In questo processo le credenziali di accesso venivano intercettate in background, consentendo all'autore del reato di accedere ai conti e-banking delle vittime e di attivare l'autenticazione a due fattori. Le vittime, convinte di trovarsi sul vero sito web della loro banca, inserivano nella pagina di phishing il codice di autenticazione per il login ricevuto via SMS.
Anche questo codice veniva intercettato dall'autore del reato, permettendogli di accedere con successo al conto e-banking delle vittime e di registrare un dispositivo aggiuntivo per l'autenticazione a due fattori.

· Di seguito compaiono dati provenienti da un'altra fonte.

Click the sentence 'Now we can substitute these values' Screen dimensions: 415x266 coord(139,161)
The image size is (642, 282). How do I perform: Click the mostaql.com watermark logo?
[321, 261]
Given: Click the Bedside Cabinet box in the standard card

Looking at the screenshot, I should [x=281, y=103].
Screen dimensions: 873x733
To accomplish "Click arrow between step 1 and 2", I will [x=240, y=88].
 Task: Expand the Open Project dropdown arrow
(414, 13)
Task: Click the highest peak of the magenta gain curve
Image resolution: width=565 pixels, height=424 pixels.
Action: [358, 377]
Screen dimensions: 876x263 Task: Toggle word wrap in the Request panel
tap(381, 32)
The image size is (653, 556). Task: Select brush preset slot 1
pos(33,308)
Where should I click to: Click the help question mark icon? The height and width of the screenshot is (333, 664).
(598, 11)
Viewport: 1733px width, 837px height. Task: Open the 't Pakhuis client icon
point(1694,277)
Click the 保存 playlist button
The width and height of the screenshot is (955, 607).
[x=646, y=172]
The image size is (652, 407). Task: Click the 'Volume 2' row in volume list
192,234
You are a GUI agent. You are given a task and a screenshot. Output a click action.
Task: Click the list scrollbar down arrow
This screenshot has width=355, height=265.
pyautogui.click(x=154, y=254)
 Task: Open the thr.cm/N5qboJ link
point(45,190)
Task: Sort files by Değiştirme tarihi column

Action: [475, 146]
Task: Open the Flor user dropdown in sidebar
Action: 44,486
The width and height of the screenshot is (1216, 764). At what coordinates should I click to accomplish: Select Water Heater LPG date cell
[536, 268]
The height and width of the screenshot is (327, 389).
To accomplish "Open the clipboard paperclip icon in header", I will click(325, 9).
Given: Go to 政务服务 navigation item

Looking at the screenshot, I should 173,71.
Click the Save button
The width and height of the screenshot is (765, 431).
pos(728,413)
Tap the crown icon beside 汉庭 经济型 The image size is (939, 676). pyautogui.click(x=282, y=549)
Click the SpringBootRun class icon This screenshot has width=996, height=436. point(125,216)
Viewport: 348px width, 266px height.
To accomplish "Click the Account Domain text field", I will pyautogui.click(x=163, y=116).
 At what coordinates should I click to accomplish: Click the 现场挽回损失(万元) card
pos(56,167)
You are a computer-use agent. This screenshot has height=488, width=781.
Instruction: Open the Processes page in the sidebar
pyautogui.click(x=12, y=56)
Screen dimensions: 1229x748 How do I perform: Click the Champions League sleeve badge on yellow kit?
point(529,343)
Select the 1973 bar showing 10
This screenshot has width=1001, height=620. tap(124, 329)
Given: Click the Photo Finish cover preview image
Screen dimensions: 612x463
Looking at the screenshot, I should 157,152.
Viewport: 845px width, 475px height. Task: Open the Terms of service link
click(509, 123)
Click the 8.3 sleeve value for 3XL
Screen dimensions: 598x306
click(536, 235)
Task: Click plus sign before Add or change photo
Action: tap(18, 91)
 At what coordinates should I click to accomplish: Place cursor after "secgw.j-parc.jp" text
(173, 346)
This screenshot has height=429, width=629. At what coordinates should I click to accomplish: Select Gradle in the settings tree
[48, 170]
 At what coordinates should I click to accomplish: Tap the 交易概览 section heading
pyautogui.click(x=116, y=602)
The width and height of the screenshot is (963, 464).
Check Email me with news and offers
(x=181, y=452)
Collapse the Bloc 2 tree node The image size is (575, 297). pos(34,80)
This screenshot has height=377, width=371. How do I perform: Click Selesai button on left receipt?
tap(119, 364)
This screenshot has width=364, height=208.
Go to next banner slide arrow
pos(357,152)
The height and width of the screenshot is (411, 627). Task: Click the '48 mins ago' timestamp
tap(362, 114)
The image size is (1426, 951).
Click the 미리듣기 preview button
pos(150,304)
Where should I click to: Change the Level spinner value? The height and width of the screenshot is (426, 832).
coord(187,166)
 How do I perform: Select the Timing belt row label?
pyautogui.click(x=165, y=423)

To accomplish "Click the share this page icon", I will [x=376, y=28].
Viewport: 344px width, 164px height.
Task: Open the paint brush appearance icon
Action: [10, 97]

In seguito egli poteva accedere ai conti senza ulteriori interventi da parte dei proprietari ed eseguire transazioni senza il loro consenso.
Stando a un comunicato del Crown Prosecutition Service, lo studente 21enne è responsabile della creazione e della distribuzione di 1'052 kit di phishing che hanno preso di mira 69 istituti finanziari e grandi organizzazioni, tra cui enti di beneficenza, in 24 paesi, causando perdite stimate in almeno 100 milioni di sterline a livello globale (circa 107 milioni di franchi al cambio attuale).
Nella nota il MPC sottolinea l'importanza e l'efficacia della cooperazione internazionale nella lotta contro la cybercriminalità, un fenomeno in costante aumento. Oltre al MPC, alla fedpol e alle autorità giudiziarie britanniche, nel procedimento erano coinvolte anche Europol ed Eurojust nonché autorità finlandesi.